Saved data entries
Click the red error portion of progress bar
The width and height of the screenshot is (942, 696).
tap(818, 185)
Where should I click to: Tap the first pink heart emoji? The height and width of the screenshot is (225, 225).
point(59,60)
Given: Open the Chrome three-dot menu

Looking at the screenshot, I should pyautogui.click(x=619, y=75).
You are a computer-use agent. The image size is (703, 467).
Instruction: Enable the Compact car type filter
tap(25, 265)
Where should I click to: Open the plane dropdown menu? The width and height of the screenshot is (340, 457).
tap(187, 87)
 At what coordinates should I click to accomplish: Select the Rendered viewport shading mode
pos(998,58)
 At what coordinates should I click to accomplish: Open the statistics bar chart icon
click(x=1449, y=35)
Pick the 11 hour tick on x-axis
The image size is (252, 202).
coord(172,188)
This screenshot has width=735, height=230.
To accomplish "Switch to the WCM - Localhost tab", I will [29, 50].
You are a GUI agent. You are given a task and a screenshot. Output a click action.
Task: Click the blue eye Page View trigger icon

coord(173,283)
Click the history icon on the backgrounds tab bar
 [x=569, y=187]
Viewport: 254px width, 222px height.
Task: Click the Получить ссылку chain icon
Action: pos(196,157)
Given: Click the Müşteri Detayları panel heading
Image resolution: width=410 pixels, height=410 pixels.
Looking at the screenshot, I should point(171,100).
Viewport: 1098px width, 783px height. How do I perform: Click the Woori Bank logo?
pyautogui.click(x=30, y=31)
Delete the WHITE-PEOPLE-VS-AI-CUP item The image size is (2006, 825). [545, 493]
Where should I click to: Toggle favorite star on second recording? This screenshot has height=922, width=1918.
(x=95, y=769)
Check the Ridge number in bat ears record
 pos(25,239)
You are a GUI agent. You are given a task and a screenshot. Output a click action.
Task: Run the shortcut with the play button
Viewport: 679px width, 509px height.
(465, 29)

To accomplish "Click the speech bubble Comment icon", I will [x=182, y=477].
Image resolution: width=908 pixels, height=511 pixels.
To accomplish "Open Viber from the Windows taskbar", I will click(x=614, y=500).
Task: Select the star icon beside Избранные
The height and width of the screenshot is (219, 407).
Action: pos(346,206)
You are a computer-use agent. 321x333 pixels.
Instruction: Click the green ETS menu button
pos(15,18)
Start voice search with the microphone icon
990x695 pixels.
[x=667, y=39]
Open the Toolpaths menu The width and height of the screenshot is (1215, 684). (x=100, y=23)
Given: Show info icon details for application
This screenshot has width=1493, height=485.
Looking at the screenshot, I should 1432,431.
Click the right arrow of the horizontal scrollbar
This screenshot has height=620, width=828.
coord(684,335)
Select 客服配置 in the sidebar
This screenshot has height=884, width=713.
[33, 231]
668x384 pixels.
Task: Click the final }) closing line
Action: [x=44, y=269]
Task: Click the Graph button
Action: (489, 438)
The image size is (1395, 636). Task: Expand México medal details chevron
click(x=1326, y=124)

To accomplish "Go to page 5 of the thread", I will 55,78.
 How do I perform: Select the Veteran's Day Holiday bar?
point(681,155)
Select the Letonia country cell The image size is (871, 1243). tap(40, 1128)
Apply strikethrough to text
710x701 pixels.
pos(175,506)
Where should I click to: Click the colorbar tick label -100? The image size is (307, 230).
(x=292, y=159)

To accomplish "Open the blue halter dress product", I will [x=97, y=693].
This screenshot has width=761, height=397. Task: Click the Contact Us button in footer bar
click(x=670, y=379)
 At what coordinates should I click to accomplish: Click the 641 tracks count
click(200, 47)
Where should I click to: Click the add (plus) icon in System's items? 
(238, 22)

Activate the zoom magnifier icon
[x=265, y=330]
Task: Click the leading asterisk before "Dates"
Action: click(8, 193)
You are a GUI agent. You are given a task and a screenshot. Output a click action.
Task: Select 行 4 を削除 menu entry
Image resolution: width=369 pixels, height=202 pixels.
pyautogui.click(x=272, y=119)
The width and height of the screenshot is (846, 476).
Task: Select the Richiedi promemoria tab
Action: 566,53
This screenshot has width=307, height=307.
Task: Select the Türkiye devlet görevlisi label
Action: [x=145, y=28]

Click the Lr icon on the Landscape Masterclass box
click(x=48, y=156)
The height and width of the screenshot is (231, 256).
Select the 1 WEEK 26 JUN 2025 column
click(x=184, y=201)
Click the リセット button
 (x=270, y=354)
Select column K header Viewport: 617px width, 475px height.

**PROBLEM**:
Could you give the number of lines in the data above that contain the string "computer", with no other words?

**RESULT**:
2